Additionally, Scotts Miracle-Gro has received cash proceeds worth $18.4 million related to the assignment to a third party of debt of the JV. The total proceeds of around $120-$140 million (after-tax basis) will be applied to reduce the company’s debt. As such, the company expects the proceeds to lower debt-to-EBITDA ratio below 4 by the end of fiscal 2019.
In 2016, Scotts Miracle-Gro’s fully-owned subsidiary — Scotts LawnService — entered into a joint venture (JV) deal with TruGreen. Private equity firm Clayton Dublier & Rice and TruGreen, as the co-investors, owned 70% of the JV while the rest was owned by Scotts Miracle-Gro.

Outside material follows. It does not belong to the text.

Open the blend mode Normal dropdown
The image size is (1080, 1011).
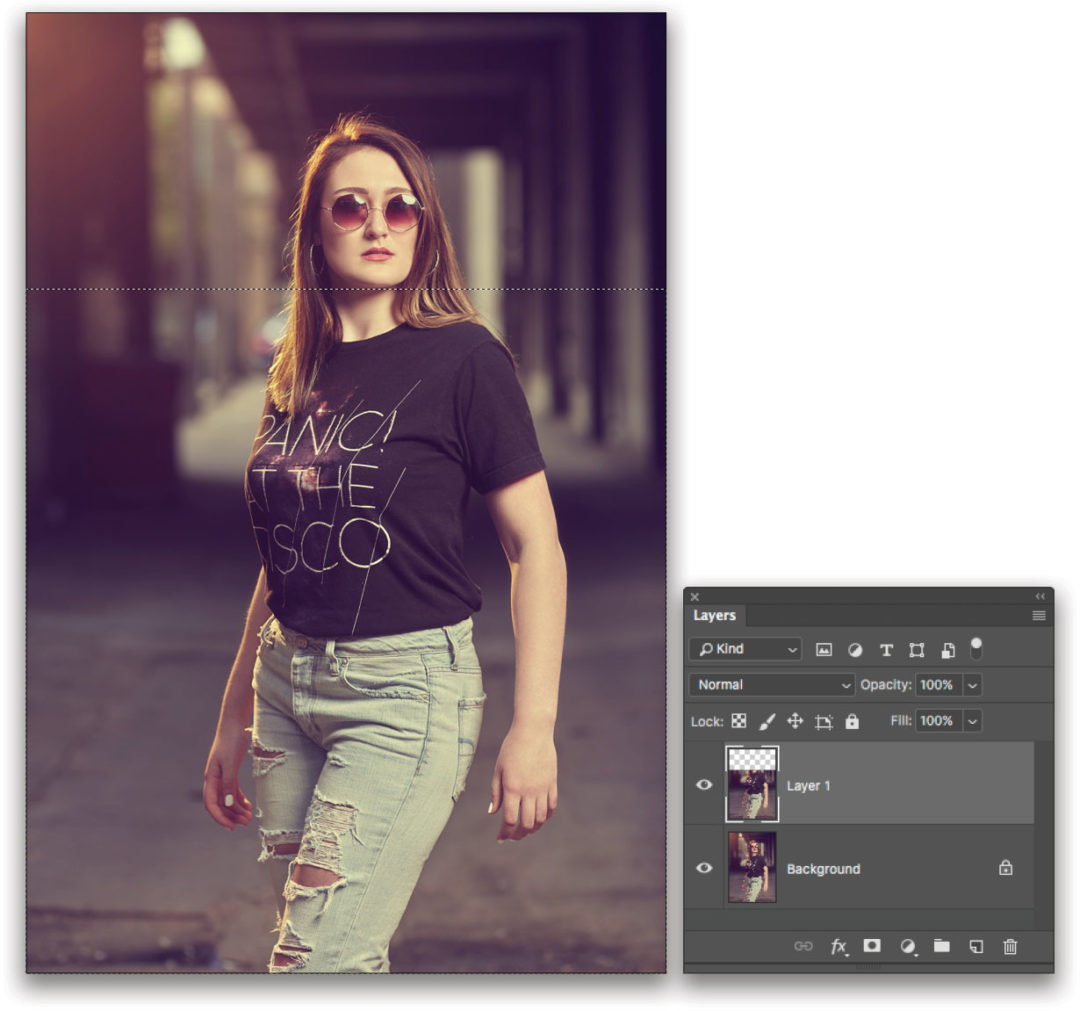(770, 685)
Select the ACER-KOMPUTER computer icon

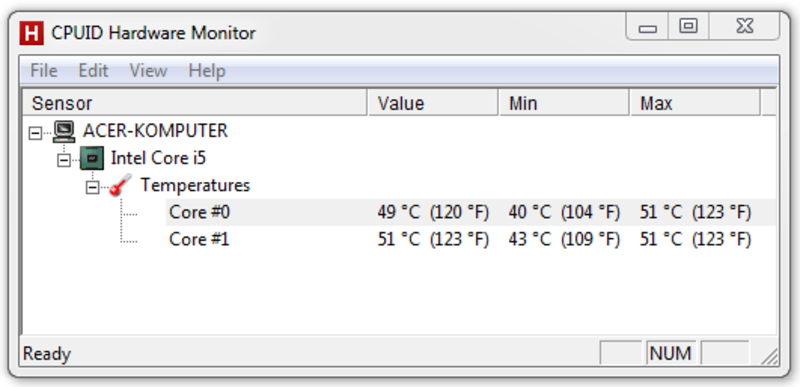(64, 131)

Post formation of the JV, Scotts Miracle-Gro received roughly $200 million tax deferred dividend. The company received another tax-deferred dividend of around $90 million in 2017. Per the company, these payments were equal to the initial valuation placed on Scotts LawnService at the time of the establishment of the JV. The company believes that the shareholder value was maximized by the formation and divestiture of this JV.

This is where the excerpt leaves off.